MySQL LogoFor the past couple days, I’ve been trying to figure out how I can keep our flagship sites up during sudden spikes of incoming traffic. We have moved to LiteSpeed Web Server two months ago and it does help; however the bottleneck is back to MySQL. So recently I enabled slow-queries log on MySQL server to get started on query optimization. I found some wordpress plugins (recent comment, featured entry) are in fact causes slow queries.

So we have slow queries problem fixed, and during the month of May, we received another big wave of traffic, close to 300k unique for the day. The server is still able to handle the traffic but it was crawling, and server load reached as high as 9.1 according to top. MySQL took as much as 75 percent of the server resources and then we knew we need to get another machine dedicated to MySQL alone.

We went with our sponsors at The Planet. During the provision of the new machine, we have a little misunderstanding and the server was setup in a different data center hundreds of miles away. Latency was not all pretty and communication between the web server and MySQL server is slow. So in short notice, The Planet tried their best to find the nearest machine to our current server, and problem solved.
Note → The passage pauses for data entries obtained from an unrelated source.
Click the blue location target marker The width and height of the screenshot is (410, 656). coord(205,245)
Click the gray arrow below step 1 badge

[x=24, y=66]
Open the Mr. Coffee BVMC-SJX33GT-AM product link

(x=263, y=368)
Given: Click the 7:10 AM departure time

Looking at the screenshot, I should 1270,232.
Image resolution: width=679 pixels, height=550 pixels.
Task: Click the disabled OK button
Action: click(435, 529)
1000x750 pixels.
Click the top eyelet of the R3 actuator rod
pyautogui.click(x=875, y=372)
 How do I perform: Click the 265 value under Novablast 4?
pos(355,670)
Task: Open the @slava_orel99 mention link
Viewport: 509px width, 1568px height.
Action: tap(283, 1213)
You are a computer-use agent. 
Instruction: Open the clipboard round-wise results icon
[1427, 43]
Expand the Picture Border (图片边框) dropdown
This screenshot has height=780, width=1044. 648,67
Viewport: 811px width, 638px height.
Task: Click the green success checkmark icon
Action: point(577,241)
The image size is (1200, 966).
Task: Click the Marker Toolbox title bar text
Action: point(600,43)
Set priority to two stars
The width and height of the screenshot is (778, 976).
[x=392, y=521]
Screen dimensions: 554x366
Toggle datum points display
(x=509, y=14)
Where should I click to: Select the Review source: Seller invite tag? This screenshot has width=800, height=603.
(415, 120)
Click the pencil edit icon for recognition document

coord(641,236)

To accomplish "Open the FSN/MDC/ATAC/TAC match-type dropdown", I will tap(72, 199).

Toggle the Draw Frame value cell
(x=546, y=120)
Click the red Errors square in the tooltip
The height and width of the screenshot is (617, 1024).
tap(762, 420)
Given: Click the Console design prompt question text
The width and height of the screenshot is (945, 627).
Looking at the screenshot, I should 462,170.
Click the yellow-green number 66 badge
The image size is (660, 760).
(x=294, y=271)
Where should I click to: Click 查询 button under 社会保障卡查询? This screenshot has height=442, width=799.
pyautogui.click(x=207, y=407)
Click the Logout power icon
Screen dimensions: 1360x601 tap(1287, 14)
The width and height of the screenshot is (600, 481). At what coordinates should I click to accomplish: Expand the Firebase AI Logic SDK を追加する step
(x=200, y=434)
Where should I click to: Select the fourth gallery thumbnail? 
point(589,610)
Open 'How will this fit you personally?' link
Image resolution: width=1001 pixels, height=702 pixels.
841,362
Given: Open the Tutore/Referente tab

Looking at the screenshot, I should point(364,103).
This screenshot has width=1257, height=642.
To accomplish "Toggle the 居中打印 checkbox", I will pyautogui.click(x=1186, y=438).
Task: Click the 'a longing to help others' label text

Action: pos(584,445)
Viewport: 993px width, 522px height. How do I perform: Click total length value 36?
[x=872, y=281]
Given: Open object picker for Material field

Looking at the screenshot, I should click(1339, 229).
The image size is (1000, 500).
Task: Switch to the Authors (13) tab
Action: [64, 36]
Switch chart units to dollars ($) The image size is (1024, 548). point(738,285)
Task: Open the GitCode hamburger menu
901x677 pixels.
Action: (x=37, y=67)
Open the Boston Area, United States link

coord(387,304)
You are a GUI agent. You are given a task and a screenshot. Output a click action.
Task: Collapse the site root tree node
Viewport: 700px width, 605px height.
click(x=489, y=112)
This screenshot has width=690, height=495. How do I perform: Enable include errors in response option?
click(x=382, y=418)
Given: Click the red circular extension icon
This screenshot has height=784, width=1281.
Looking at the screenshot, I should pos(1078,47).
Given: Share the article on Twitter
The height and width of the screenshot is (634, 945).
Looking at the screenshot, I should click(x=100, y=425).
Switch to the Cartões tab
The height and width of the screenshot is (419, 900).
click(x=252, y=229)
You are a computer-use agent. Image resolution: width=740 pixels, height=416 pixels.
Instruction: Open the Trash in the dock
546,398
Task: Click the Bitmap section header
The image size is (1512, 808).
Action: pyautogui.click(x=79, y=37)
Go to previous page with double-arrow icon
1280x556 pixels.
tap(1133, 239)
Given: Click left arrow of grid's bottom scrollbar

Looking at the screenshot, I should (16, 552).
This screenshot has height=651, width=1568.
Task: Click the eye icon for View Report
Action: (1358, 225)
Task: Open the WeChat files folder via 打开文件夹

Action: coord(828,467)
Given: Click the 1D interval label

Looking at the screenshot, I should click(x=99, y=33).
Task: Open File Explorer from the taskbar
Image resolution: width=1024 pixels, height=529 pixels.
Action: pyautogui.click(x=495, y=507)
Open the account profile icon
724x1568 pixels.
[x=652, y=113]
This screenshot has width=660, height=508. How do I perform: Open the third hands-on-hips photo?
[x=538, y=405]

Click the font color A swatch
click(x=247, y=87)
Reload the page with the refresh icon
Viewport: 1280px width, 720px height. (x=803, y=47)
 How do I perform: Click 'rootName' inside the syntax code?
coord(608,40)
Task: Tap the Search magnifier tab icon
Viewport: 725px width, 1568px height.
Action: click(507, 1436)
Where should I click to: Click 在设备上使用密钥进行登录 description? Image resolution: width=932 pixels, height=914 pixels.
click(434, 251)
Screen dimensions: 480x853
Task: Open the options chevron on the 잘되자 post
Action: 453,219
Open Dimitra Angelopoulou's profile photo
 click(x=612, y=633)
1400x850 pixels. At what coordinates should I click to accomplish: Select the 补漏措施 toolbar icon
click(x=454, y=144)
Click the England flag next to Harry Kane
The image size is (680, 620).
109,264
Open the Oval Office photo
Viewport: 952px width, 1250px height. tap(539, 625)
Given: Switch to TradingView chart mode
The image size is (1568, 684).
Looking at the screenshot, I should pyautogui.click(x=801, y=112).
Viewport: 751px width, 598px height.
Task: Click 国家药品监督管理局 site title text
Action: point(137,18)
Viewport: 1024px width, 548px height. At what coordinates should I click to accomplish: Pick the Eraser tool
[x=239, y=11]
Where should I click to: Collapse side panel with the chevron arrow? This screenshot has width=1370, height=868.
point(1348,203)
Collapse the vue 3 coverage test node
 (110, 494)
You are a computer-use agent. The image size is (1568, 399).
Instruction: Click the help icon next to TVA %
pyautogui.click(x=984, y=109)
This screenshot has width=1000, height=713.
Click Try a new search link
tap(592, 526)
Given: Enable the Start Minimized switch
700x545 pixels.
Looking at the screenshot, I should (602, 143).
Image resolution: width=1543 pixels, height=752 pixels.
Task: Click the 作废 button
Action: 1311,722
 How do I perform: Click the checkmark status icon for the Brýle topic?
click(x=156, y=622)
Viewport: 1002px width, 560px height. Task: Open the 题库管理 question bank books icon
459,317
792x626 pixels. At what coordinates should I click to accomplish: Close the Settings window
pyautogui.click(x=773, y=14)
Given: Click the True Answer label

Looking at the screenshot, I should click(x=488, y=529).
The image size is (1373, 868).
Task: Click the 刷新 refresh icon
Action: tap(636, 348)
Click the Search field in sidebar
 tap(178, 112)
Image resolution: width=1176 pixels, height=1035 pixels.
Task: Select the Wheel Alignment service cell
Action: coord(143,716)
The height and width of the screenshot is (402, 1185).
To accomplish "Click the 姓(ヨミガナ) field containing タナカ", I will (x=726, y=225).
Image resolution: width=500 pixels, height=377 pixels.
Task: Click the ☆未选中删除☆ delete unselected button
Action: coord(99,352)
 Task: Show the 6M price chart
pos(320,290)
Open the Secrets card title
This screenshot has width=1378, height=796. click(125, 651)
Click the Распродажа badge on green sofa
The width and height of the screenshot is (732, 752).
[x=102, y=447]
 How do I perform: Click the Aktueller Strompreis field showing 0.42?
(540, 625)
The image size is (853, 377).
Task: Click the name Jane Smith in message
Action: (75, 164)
Was I happy? Yes I was, but wait! The servers are not cross-connected and every connection is counted towards our bandwidth quota. Within day one, we used up 320GB of bandwidth. The Planet does not offer cross-connect cable according to one of the sales rep, so we decided to cancel the dedicated MySQL server. Private racks will be our only options if we ever wanted to connect directly between our Web and MySQL server. At the end, we decided to do just that and hoping for another big wave of traffic to give our new servers setup a kick and dry run test.